現在,家畜育種における分散成分の推定法として,REMLが標準的な手法になっています。 これは,コンピュータの高速化・主記憶領域の大型化のみならず,計算アルゴリズムの改善による部分が大きいと言えます。 計算手順は,後の章にて解説します。

ベイズ統計学に基づく方法

1950年代に始まったベイズ統計学の隆盛により,家畜育種にベイズ統計学を導入する試みがなされました。 1970年代には,David A. Harvilleによって,分散のMLならびにREML推定量に関するベイズ流解釈が発表されています。 しかしながら,実際のデータから分散成分を推定するためにベイズ統計学を利用する実務家は,多くありませんでした。 それは,ベイズ統計学において分散成分の推定に必要な「積分」の計算が不可能であったこと,旧来の方法に勝るメリットが明確でなかったことが挙げられます。

ところが,1984にGeman and GemanがGibbs Samplingと呼ばれる手法を定式化したことにより,直接積分を実行すること無く,最終的な結果が数値的に得られるようになりました。 1990年代に入り,Gibbs Samplingは爆発的に普及し始めます。 家畜育種の文脈でGibbs Samplingが初めて応用されたのは,1993年のことです。 その後,徐々に複雑なモデルへと応用が進み,現在ではREMLと並んで,よく利用される方法となっています。 REMLよりもGibbs Samplingが利用されるのは,以下のような場面に多く見られます。 主に計算上の理由であることが多いのです。

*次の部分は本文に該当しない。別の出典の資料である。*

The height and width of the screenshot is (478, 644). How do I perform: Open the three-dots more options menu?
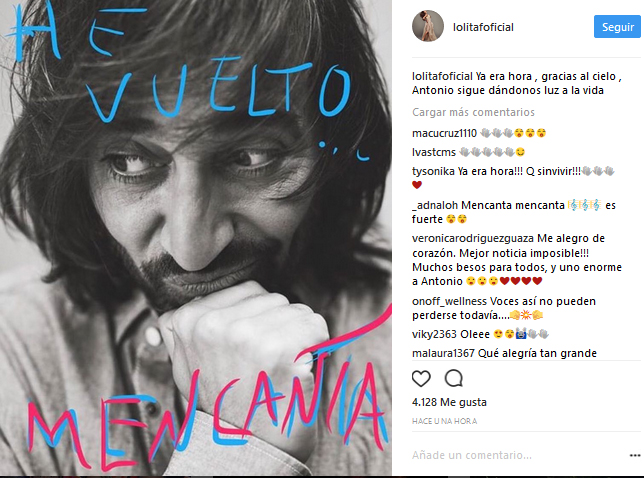coord(635,455)

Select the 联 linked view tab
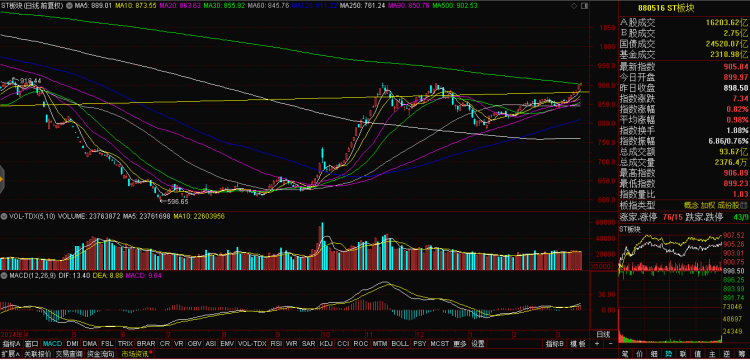click(x=682, y=354)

  1. 方程式のサイズが非常に大きい場合(REMLでは主記憶容量と計算時間の面から,現実的ではないことが多い)
  2. 数学モデルが非常に複雑な場合(REMLは収束しにくい)

REML推定値を計算するためのアルゴリズム

REML推定量非線形方程式の解であるため,通常はNewton-Rhapson法またはそれに準じた方法(準Newton法)を利用します。 しかし,観測値数が非常に大きいとき,Newton法に必要なヘッセ行列(またはヘシアン;Hessian)を求めるための計算量が増大し,コンピュータの能力の限界を超える可能性が高まります。 家畜育種では,一般に多数のデータを利用するため,アルゴリズムの改善によって計算量を減らす工夫がなされてきました。 以下,実用化された順に紹介してゆきます。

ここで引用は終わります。